Die Anzahl der Erwachsenenvertretungen steigt

Nun ist das 2. Erwachsenenschutzgesetz seit vier Jahren in Kraft und konnte seine Veränderungswirkung entfalten. Bis zum Ende der Übergangsphase im Dezember 2023 und der angekündigten Evaluierung des Gesetzes wird die Gesamtzahl der Vertretungsverhältnisse weiter steigen.

Verschiedene Bücher zum Erwachsenschutzgesetz
Norbert Krammer

Hauptaugenmerk der Reform des alten Sachwalterrechts war für die einen die Eindämmung der ständig steigenden Zahlen an Sachwalterschaften, für die anderen die Notwendigkeit der Umsetzung der UN-Behindertenrechtskonvention (UN-BRK) und das Absichern von Selbstbestimmung für Menschen mit geminderter Entscheidungsfähigkeit.

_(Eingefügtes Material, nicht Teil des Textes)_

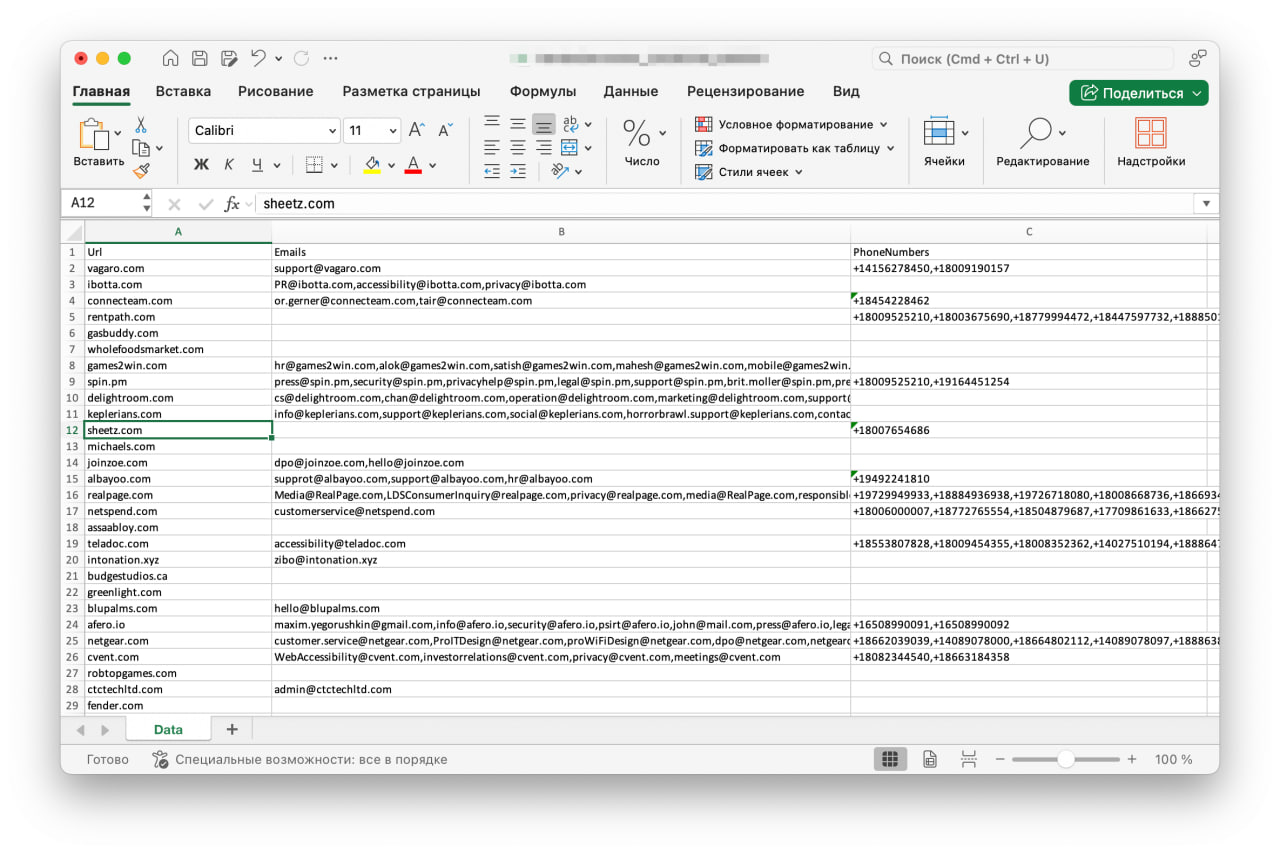The height and width of the screenshot is (854, 1280).
Task: Click the Save icon in title bar
Action: click(x=200, y=59)
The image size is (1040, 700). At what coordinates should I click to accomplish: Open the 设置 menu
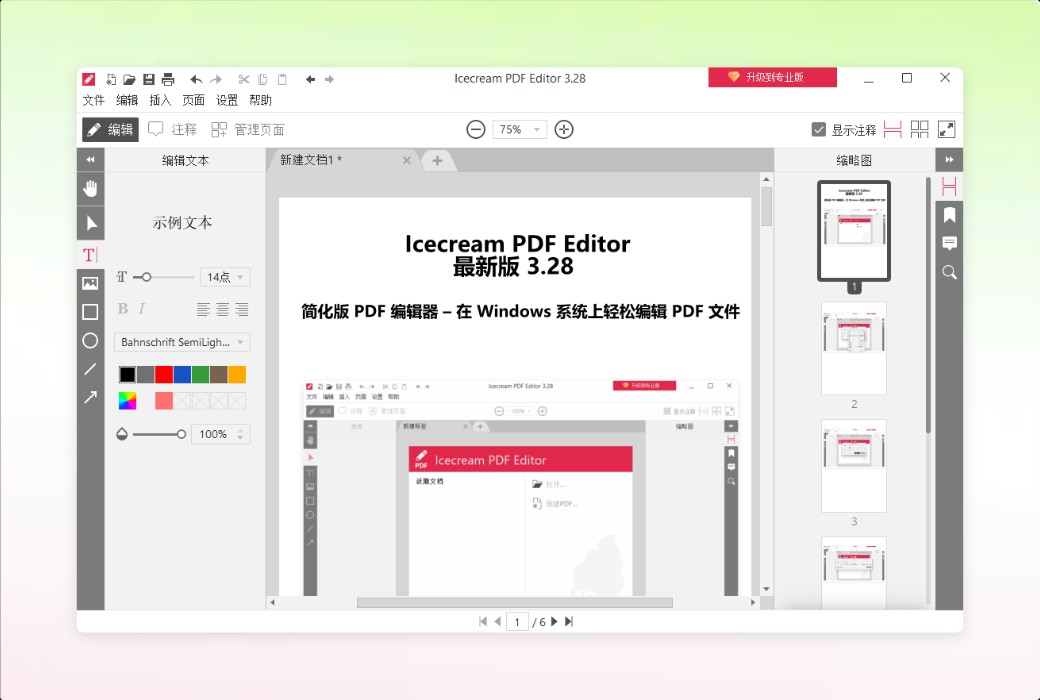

Beide Ziele wurden – je nach Sichtweise und Interpretation – erreicht.

Selbstbestimmung stärken

Mit dem Erwachsenenschutzgesetz etablierte der Gesetzgeber vier Möglichkeiten der Vertretung, die z.T. verbessert (Vorsorgevollmacht), neu entwickelt (gewählte Erwachsenenvertretung), stark verändert (gesetzliche Erwachsenenvertretung) oder neu konzipiert (gerichtliche Erwachsenenvertretung) wurden.

Im Fokus der – auch kritischen – öffentlichen Diskussion steht meist die gerichtliche Erwachsenenvertretung, die aus der früher bestehenden Sachwalterschaft heraus neu konzipiert wurde und die mit Elementen der Selbstbestimmung im Geist der UN-BRK ab Juli 2018 den Rahmen für das Handeln der Gerichte und der Vertreter:innen bildet.

Ein ganzes Bündel verschiedener gesetzlicher Vorgaben wurde im Gesetz neu etabliert: Beispielsweise wird die Selbstbestimmung in § 239 ABGB als Ziel zur Erhaltung von Autonomie definiert.

Damit Menschen mit eingeschränkter Entscheidungsfähigkeit ihre Angelegenheiten selbstständig erledigen können, muss ihnen also jetzt für die Teilnahme am Rechtsverkehr die erforderliche notwendige Unterstützung zur Verfügung stehen.

Alternativen zu Vertretung fehlen weiterhin

Diese programmatische Zielsetzung des Erwachsenenschutzgesetzes vertraut darauf, dass die Familie, andere nahestehende Personen, verschiedene Einrichtungen (Pflege, Betreuung, Beratungsstellen) oder Instrumente (Peers, Betreutes Konto, Vorsorgedialog) ausreichend zur Verfügung stehen.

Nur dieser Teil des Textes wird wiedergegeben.